### GIVEN ENTRIES

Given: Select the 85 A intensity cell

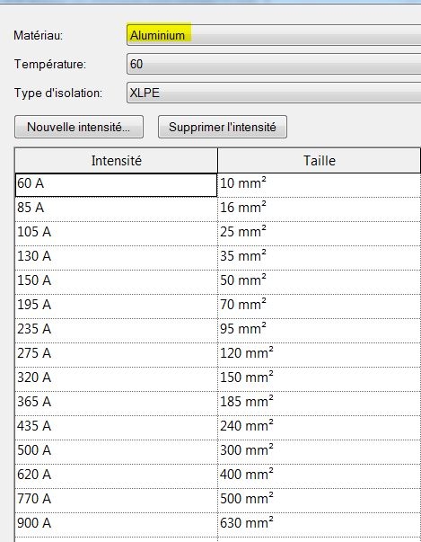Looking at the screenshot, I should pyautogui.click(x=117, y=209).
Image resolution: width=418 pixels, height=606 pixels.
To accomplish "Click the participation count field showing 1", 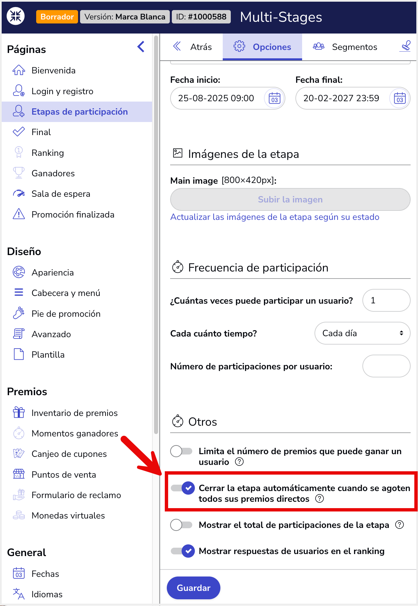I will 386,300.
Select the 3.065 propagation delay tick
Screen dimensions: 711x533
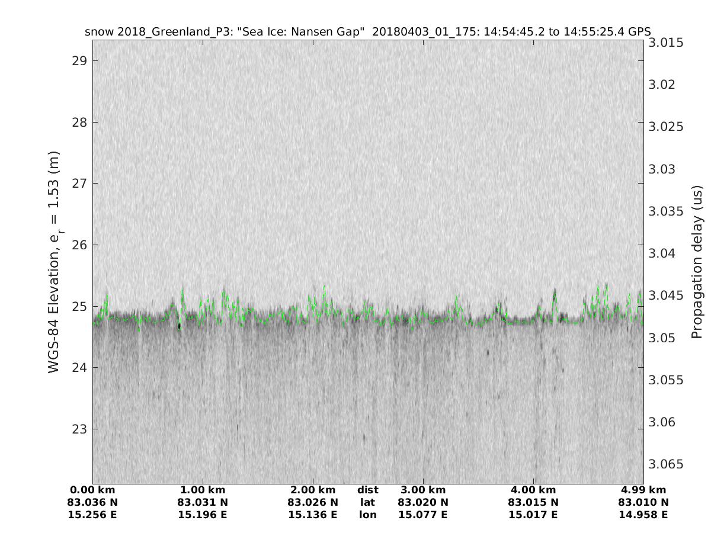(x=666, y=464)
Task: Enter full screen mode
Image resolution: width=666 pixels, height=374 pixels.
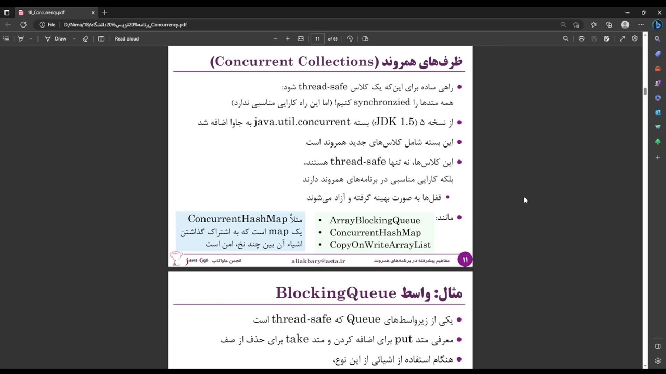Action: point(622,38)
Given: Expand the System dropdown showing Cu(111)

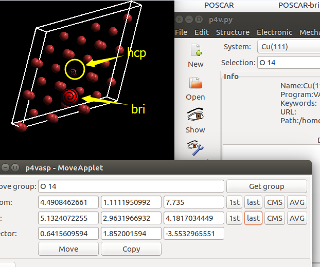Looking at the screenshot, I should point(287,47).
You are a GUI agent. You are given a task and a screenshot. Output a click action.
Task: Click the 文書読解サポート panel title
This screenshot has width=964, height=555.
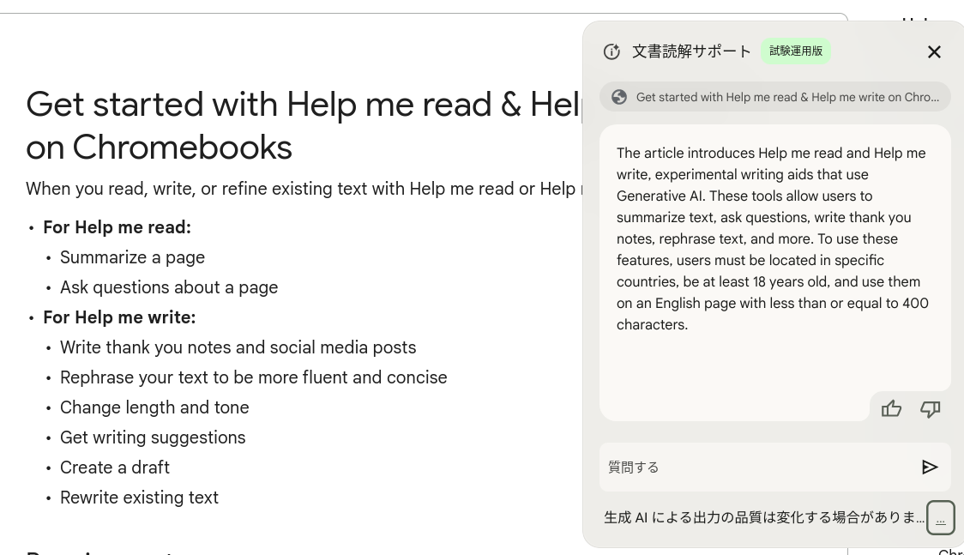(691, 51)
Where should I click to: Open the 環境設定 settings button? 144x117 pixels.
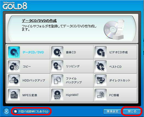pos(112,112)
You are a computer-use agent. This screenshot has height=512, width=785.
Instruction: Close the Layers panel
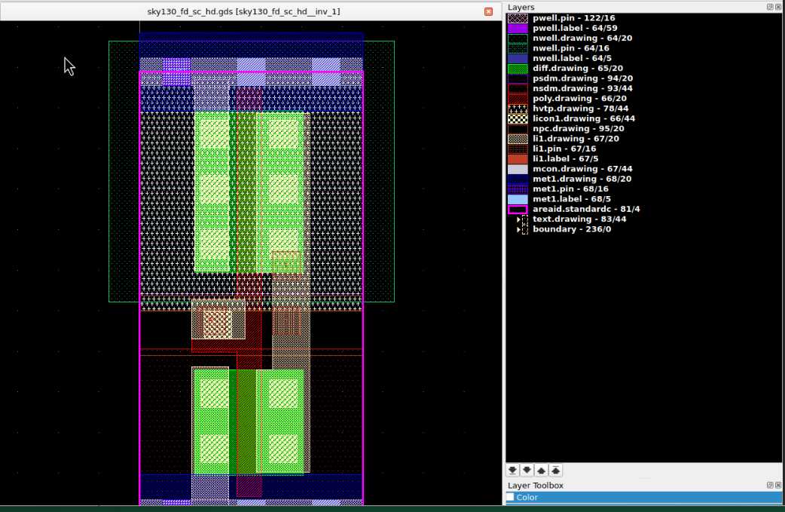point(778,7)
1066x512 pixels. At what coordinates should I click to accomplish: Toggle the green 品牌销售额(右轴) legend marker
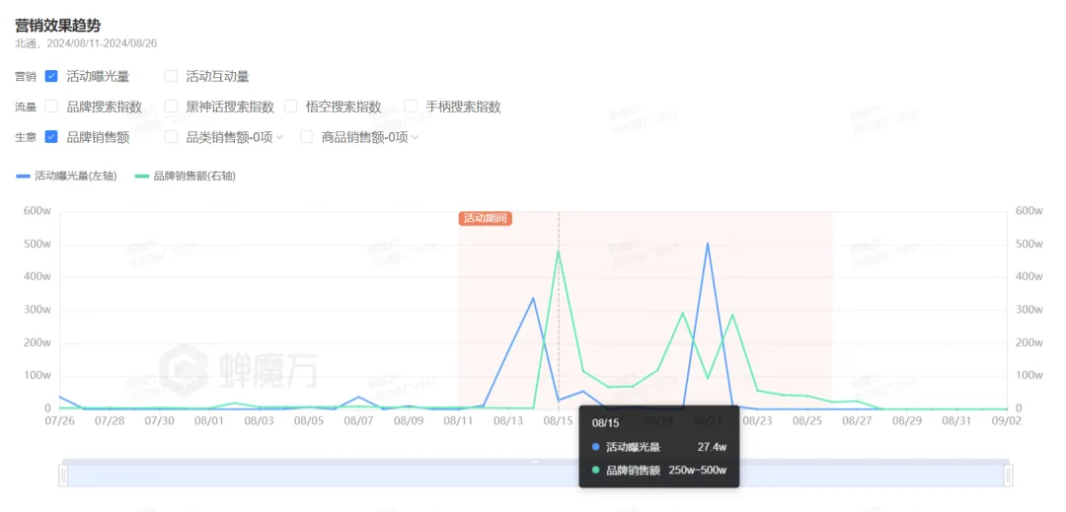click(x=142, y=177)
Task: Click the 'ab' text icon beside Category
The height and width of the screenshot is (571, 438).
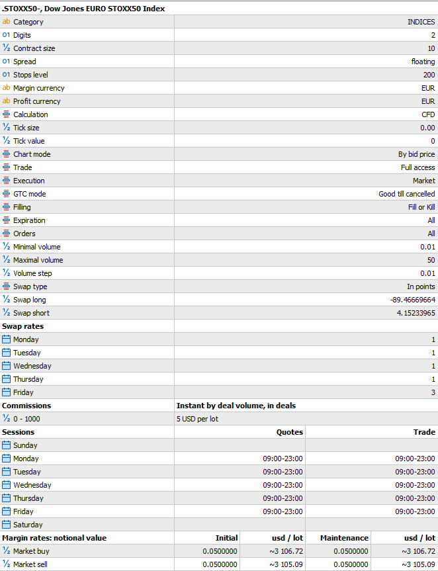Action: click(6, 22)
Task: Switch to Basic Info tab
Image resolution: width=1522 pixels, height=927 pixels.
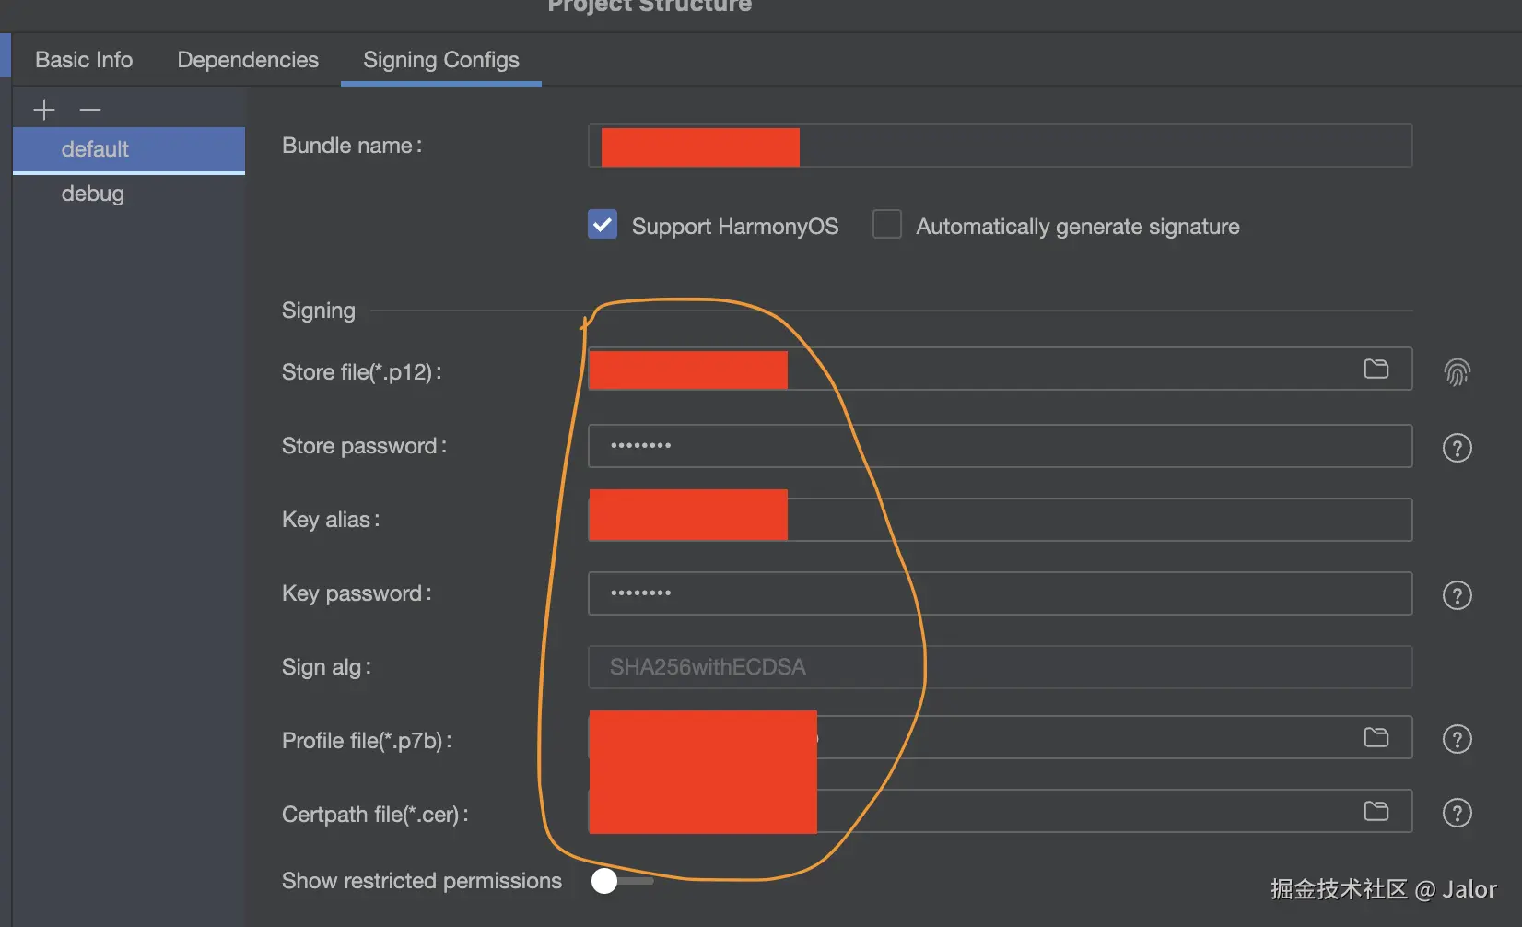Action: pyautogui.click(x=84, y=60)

######
### GIVEN ENTRIES

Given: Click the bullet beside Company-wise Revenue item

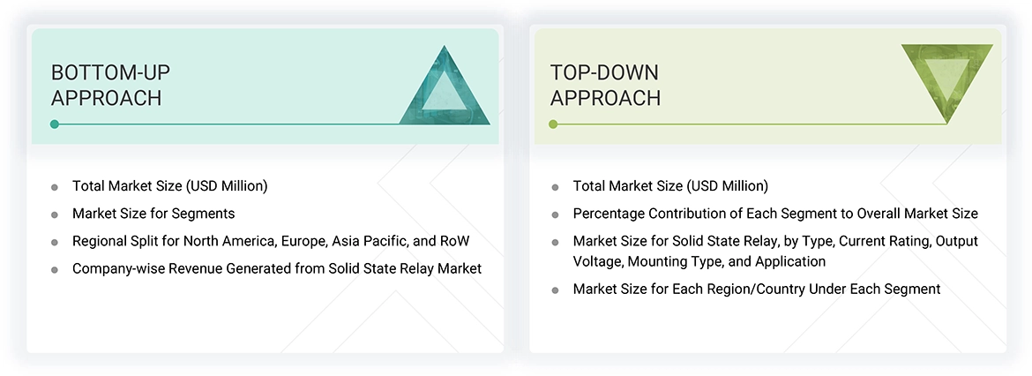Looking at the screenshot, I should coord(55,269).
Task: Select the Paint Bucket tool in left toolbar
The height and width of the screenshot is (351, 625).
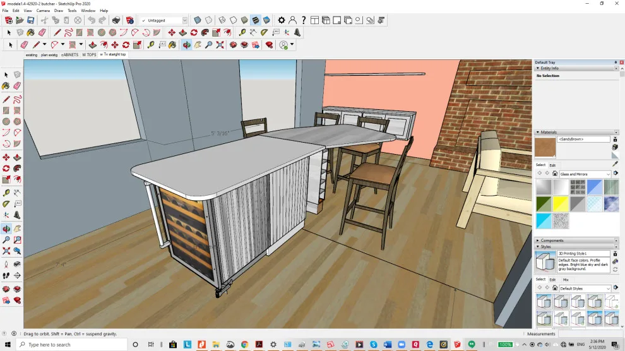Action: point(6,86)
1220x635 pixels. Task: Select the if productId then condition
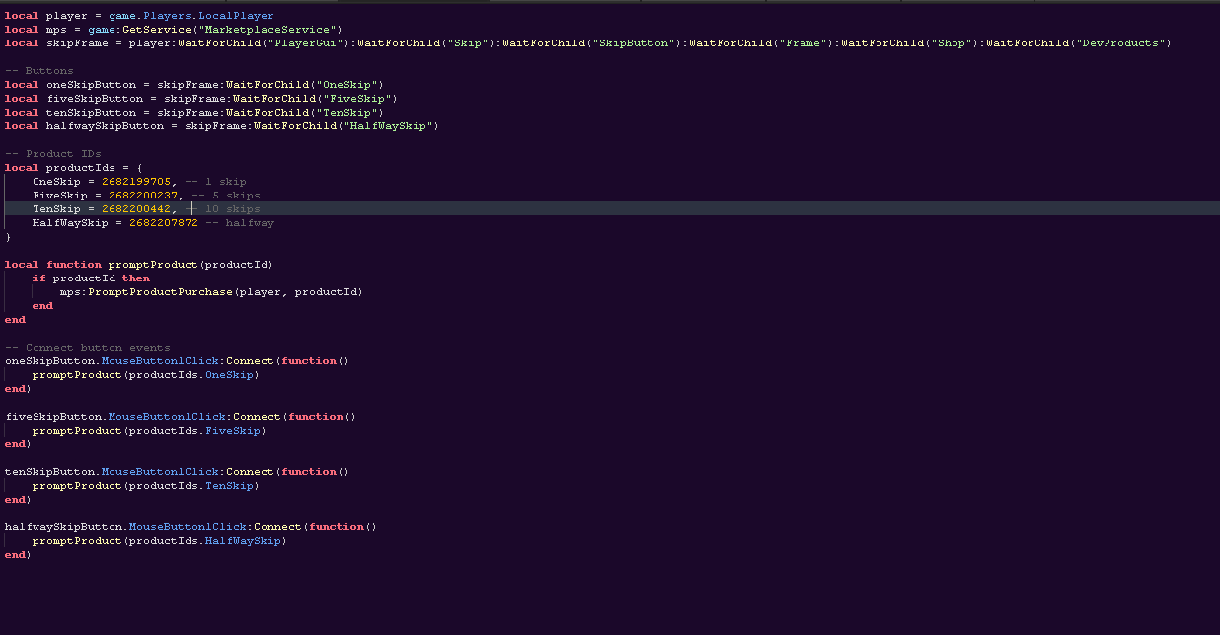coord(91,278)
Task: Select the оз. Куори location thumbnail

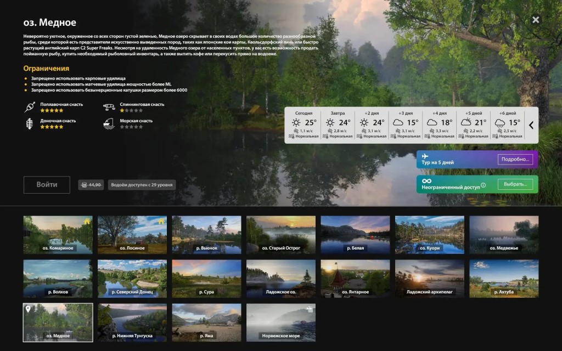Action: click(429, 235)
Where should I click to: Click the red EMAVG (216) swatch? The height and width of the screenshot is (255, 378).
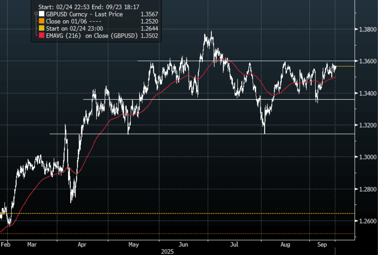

######

* [DIRECTIONS] In the data above, the stretch from the line with "Task: Select the оз. Куори location thumbnail" through the line with "Where should I click to: Click" is to be returned exactly, minus any pictures.

* [TASK ANSWER]
Task: Select the оз. Куори location thumbnail

Action: click(429, 235)
Where should I click to: Click the red EMAVG (216) swatch? The height and width of the screenshot is (255, 378).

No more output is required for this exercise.